However, due to JPMorgan's size, many rivals have been placing contrarian bets against the bank, hoping to profit from weaknesses in the financial institutions. So far the bears have been winning, and the aforementioned index, which matures in 2017, has been sliding. JPMorgan made similar bets across indexes similar to the Markit CDX NA IG Series 9, which has exacerbated the bank's losses.

A higher value for the Markit CDX NA IG 9 index indicates deteriorating credit quality in the underlying companies. In March, that value was 112; on May 10, it was 128. On May 11, the value jumped to 139. By this Wednesday, that value climbed to 150. Current economic woes in Europe are contributing to a faster breakdown of the index. Ironically, these mysterious indexes were created by JPMorgan and Morgan Stanley (MS: Charts, News) as cutting edge investment vehicles for hedge funds and corporate treasury departments to protect against losses.

Analysts forecast that credit markets will eventually bottom out and slowly improve, which explains Dimon's reluctance to realize all the losses at the same time, instead opting to allow time to heal some of the bank's "self-inflicted wounds". JPMorgan's pain, however, is creating value for hedge funds, which may swoop in to invest in the distressed indexes, alleviating some of the pressure for the bank. Investors looking to invest in JPMorgan should pay attention to these indexes, and not to JPMorgan's stock price. If the value convincingly declines, then JPMorgan stock could rally.

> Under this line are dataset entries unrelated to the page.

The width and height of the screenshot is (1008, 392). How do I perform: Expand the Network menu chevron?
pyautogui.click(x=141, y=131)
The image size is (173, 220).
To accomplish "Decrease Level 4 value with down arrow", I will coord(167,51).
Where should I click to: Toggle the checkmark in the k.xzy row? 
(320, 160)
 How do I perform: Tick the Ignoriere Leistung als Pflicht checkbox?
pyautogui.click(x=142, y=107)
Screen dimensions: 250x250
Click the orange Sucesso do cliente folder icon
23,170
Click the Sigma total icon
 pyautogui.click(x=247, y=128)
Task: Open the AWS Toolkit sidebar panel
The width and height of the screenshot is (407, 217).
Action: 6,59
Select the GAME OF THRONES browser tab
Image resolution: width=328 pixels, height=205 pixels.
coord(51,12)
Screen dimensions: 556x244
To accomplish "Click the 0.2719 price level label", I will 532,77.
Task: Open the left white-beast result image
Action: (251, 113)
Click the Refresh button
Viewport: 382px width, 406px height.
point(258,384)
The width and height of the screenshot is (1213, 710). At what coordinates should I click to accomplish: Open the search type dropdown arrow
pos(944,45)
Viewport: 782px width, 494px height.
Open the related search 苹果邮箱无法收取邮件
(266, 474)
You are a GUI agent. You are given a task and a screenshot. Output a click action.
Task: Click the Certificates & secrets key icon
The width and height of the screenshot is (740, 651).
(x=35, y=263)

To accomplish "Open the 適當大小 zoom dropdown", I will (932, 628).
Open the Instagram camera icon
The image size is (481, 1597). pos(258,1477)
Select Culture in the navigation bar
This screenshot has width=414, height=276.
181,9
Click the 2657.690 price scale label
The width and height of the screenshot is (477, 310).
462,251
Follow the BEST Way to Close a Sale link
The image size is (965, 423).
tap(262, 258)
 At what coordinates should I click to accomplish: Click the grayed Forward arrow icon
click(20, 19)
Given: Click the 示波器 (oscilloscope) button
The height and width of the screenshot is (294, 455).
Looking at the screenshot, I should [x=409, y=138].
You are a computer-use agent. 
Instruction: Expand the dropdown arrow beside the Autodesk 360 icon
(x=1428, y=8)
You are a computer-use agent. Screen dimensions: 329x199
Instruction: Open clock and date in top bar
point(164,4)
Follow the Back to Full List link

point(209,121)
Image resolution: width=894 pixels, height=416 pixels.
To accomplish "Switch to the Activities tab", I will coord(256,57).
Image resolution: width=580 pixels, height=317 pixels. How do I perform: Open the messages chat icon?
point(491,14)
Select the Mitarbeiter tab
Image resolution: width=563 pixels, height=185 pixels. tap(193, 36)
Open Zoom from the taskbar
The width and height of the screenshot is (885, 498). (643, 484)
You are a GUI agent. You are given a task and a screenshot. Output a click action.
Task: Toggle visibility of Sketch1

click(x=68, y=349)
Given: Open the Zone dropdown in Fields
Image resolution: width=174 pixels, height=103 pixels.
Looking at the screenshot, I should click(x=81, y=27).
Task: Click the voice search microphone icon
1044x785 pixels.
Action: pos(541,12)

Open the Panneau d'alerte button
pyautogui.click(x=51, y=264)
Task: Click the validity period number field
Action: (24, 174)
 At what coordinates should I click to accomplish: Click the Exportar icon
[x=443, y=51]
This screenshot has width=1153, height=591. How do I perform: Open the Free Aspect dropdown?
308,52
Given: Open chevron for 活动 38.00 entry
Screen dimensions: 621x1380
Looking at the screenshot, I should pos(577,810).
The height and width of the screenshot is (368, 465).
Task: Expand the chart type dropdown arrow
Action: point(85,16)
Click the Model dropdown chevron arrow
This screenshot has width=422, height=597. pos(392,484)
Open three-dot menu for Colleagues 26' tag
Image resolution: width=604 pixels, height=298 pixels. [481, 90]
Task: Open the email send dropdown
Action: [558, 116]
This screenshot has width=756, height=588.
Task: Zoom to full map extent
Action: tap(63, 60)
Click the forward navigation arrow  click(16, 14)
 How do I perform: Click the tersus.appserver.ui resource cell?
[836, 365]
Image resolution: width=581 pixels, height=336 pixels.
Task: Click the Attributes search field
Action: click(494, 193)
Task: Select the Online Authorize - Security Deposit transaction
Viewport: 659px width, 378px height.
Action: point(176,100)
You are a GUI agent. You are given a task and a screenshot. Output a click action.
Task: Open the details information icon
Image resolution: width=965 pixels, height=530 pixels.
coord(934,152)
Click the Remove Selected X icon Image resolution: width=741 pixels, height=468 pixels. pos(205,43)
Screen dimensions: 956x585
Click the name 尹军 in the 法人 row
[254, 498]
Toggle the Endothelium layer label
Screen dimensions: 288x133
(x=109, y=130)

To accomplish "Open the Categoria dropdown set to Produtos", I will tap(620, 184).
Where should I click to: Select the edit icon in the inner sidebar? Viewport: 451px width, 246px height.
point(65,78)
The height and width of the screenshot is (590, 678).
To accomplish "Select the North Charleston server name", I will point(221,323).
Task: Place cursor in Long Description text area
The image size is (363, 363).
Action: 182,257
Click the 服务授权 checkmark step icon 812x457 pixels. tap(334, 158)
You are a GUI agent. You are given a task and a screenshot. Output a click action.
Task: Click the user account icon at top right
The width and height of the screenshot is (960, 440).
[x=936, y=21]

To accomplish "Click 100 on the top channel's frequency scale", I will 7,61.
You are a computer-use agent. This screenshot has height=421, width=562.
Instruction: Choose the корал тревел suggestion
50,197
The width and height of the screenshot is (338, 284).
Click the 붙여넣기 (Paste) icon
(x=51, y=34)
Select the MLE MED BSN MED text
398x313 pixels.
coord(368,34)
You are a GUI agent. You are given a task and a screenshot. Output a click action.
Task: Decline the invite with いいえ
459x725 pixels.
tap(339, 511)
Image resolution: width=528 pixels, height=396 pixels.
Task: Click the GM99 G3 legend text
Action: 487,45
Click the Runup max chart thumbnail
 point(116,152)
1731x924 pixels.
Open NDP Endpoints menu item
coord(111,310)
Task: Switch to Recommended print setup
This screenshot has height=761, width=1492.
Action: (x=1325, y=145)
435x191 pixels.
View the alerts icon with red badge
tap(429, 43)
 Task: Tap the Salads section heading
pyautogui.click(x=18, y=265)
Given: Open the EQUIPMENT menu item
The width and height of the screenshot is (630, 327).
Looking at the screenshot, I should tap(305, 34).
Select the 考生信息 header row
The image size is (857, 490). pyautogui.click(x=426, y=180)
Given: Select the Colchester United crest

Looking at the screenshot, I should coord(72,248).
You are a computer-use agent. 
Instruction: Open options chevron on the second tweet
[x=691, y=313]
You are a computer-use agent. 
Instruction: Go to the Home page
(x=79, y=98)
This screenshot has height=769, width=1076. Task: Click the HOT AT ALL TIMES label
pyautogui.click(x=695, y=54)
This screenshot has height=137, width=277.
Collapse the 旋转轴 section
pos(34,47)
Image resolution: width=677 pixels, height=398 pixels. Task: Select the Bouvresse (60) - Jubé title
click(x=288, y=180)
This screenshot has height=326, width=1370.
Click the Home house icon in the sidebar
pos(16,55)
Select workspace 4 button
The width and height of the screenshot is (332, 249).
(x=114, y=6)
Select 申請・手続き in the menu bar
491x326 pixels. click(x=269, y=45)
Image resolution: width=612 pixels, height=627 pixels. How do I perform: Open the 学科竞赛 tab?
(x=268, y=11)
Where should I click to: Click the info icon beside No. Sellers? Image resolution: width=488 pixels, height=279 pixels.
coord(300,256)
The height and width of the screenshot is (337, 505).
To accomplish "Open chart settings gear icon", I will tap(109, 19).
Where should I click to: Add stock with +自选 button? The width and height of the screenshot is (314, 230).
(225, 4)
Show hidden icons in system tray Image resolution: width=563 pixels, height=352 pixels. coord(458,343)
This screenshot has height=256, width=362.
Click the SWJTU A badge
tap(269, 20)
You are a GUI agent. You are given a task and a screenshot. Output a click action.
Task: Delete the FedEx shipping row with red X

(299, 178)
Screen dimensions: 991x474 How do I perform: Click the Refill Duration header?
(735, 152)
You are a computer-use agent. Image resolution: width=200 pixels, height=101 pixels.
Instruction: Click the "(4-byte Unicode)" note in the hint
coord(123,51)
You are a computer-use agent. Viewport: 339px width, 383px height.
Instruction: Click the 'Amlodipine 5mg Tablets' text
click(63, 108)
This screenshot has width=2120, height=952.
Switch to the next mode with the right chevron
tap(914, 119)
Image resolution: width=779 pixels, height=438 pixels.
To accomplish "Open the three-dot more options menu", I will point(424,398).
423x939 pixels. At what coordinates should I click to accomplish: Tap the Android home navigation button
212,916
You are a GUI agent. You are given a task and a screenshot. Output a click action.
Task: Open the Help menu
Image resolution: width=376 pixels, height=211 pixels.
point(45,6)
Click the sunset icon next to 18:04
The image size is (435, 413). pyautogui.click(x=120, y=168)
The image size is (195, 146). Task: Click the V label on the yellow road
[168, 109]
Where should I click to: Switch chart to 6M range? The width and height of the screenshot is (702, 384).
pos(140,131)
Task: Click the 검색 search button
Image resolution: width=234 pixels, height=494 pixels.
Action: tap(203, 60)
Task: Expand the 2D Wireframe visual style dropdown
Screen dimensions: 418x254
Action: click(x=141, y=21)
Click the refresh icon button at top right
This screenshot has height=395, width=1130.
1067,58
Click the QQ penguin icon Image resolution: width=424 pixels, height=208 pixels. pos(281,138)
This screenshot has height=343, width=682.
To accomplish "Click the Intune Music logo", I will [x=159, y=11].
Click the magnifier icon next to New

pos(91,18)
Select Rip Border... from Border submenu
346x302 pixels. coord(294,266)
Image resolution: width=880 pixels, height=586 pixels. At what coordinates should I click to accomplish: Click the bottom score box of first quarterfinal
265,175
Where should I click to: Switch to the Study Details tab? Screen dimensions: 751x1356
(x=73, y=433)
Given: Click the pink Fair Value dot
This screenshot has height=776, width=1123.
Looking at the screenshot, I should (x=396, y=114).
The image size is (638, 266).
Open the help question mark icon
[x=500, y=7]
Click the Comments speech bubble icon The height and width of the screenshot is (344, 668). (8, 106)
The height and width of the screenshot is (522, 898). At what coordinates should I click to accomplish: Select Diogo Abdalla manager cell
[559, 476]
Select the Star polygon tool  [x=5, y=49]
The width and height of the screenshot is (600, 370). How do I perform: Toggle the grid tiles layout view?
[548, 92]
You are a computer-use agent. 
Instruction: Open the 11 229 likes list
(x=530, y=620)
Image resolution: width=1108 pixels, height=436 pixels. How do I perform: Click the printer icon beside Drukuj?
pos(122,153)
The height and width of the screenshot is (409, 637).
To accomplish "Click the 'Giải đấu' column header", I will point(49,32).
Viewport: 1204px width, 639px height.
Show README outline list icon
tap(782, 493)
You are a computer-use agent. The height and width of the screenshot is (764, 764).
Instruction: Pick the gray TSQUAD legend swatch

Due to the opaque nature of the loss-causing investments, as well as the bank's reluctance to disclose its trades, experienced analysts are having trouble calculating JPMorgan's true losses. "I've been through this exercise a few times, and I can't make the numbers make sense," commented Michael Johnson, chief market strategist at M.S. Howells. Meanwhile, Oppenheimer & Co. is estimating that JPMorgan's losses could end up close to $5 billion. Traders believe that JPMorgan also invested heavily on another index that would rise if high-yield debt deteriorated. That bet, another bullish one, has also compounded losses for JPMorgan. In other words, JPMorgan was right for the first three months of 2012, when signs of improvement in Europe and Asia freed up credit markets. However, the tables have turned quickly, and it turns out that JPMorgan's high risk bet was the wrong move.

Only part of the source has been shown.